Agubata: Empowering Youths in STEM Will Drive Industrialisation

Agubata: Empowering Youths in STEM Will Drive Industrialisation

Dr. Felicia Agubata, an Assistant General Manager at the Nigerian Airspace Management Agency and former president of the Association of Professional Women in Nigeria, is passionate about equipping youths with the skills. In this interview with Funmi Ogundare, she explains the need for Nigeria to continue advocating for STEM to drive industrialisation, among other issues. Excerpt:​

You were a former president of the Association of Professional Women Engineers in Nigeria (APWEN) and now a technical board member of the Prototype Engineering Development Institute (PEDI), Ilesha Osun, under the National Agency for Science and Engineering Infrastructure (NASENI). How will you describe both roles?

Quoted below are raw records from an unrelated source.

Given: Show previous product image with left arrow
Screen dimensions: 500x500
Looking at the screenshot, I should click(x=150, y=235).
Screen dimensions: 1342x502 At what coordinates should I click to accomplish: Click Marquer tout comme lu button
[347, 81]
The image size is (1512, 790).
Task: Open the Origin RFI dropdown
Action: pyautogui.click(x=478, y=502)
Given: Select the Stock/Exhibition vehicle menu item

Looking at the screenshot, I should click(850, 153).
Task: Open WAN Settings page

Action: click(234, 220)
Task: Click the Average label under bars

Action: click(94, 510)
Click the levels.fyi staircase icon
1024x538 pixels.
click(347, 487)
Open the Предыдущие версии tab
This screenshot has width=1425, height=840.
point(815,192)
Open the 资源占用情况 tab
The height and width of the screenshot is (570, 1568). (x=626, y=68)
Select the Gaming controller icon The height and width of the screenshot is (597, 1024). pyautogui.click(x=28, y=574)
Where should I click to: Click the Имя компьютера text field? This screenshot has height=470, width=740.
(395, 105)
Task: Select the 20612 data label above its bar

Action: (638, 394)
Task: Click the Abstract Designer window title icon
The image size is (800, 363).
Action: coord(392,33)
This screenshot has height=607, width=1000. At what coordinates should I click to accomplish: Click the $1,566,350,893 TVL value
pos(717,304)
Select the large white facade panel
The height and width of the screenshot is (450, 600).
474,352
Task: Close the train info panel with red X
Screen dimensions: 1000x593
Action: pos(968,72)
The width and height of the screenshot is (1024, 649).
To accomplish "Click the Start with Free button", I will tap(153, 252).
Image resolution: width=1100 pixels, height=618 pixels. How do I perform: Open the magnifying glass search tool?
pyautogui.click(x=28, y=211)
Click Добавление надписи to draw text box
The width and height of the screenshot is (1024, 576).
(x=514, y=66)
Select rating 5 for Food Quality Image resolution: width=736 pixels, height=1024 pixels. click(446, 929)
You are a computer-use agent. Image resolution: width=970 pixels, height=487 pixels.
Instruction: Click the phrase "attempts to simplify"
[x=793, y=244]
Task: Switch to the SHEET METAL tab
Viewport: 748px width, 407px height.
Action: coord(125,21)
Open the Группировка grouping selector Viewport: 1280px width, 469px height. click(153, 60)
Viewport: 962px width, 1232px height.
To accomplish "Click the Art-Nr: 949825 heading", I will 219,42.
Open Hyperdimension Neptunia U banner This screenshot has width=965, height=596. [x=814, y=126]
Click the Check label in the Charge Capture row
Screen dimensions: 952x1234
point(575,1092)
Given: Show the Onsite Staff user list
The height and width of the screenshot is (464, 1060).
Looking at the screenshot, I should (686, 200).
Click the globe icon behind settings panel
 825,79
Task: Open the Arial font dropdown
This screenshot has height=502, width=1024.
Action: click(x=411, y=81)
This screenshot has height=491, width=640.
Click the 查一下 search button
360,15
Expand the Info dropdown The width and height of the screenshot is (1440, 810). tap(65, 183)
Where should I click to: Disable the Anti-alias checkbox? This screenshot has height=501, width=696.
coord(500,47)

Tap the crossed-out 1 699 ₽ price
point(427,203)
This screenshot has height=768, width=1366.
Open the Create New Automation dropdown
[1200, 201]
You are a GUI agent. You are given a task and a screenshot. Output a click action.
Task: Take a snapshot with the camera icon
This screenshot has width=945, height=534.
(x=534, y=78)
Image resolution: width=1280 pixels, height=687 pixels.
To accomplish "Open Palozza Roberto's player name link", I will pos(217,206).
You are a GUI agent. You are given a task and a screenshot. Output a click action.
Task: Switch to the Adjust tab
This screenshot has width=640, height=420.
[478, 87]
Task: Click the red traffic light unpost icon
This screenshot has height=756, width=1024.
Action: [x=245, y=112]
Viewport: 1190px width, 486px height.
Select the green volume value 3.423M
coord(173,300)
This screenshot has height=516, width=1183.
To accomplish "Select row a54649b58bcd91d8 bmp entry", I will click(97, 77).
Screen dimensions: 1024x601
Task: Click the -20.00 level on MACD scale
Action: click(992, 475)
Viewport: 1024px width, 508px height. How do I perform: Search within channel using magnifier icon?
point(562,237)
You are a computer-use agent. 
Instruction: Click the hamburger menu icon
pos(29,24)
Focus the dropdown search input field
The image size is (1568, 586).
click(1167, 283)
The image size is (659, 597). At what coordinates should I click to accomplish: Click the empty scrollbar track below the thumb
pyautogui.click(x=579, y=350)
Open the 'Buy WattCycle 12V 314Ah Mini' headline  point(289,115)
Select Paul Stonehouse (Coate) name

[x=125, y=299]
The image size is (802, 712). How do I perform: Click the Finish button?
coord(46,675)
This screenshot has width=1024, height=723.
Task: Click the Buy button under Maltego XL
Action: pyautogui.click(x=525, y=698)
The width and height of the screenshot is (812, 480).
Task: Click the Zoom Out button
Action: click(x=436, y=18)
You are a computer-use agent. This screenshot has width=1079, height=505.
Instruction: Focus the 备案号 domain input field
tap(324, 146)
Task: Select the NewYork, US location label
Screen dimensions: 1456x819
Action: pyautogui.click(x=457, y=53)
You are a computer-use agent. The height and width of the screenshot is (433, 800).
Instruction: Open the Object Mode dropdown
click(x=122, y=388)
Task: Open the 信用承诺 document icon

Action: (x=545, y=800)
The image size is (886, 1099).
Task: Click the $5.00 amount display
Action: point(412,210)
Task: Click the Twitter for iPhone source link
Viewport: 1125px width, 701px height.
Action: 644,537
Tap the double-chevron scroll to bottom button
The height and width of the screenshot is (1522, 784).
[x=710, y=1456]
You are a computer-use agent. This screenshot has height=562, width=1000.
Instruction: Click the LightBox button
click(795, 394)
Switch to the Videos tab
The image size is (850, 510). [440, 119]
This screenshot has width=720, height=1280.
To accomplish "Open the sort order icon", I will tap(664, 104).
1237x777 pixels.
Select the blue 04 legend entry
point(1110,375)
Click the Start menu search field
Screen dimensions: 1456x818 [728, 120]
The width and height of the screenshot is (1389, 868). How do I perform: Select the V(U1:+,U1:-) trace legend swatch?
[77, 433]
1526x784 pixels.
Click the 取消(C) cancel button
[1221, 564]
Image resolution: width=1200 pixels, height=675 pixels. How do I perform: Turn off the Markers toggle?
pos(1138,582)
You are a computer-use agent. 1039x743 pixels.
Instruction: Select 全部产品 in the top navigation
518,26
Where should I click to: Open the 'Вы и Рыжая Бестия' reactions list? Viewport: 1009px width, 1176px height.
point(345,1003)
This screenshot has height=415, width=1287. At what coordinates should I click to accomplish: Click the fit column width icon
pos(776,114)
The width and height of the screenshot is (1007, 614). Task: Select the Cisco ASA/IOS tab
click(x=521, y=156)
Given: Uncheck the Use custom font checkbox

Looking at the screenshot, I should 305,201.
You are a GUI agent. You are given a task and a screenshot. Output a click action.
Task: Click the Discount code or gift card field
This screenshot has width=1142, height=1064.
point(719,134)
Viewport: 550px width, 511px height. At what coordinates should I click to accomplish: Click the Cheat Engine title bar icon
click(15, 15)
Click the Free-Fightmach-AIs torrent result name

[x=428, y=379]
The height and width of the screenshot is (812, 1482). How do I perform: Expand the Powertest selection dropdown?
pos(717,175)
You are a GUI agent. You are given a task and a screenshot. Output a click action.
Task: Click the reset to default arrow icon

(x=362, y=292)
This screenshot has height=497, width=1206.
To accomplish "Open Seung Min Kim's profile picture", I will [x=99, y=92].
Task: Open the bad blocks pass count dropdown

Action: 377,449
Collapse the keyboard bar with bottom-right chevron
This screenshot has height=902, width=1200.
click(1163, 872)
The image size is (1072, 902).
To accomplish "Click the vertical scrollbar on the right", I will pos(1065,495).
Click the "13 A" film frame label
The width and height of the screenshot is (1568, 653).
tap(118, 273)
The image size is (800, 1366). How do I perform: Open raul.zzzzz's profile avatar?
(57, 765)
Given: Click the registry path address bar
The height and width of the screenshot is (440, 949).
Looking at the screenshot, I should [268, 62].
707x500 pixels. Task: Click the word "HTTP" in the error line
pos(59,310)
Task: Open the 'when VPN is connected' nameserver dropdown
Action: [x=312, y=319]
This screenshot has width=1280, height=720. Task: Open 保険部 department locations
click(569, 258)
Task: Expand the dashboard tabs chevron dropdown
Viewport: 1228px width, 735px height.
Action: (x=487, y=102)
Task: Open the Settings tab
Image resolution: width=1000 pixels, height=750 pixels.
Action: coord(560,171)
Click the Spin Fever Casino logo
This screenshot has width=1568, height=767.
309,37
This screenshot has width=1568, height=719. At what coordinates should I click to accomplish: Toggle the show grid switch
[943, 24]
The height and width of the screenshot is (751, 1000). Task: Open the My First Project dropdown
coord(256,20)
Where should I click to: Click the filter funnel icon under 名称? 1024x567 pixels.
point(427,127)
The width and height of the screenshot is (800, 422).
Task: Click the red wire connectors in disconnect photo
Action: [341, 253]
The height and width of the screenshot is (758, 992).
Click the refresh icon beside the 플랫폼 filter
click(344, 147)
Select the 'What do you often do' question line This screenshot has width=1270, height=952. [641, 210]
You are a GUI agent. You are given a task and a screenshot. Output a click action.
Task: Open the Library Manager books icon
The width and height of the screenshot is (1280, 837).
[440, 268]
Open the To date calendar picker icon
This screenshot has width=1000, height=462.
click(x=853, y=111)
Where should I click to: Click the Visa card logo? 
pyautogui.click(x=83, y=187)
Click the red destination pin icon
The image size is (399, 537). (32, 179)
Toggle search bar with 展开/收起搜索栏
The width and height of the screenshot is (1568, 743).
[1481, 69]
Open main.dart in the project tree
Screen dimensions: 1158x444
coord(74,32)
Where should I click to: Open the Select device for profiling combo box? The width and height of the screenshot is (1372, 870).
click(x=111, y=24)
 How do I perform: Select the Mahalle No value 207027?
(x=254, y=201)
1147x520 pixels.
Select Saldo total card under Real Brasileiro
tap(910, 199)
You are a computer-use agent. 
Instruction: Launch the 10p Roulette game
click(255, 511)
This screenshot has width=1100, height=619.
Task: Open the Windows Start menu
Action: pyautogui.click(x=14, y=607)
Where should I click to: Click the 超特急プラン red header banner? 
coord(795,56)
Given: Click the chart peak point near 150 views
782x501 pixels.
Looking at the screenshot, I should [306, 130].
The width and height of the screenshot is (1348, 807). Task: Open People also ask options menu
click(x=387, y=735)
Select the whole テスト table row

APWEN’s role is about engineering leadership. The key thrust is advocacy for more females to go into engineering as well as to ensure that they make the best use of career opportunities. At APWEN, we also ensure that the ethics of the engineering profession are upheld. PEDI has its own context. It is a formal set-up, while APWEN is an association. PEDI is about working in concert with other appointees to ensure proper interpretation and execution of NASENI’s mandate as the vehicle for Nigeria’s industrialization. Research and development that will lead to industrialisation in Nigeria need to be driven and realised through the institutes. PEDI is one of the institutes. As a technical board member, it is incumbent on us to bring our experience, innovativeness and technical competencies to bear on the assignment.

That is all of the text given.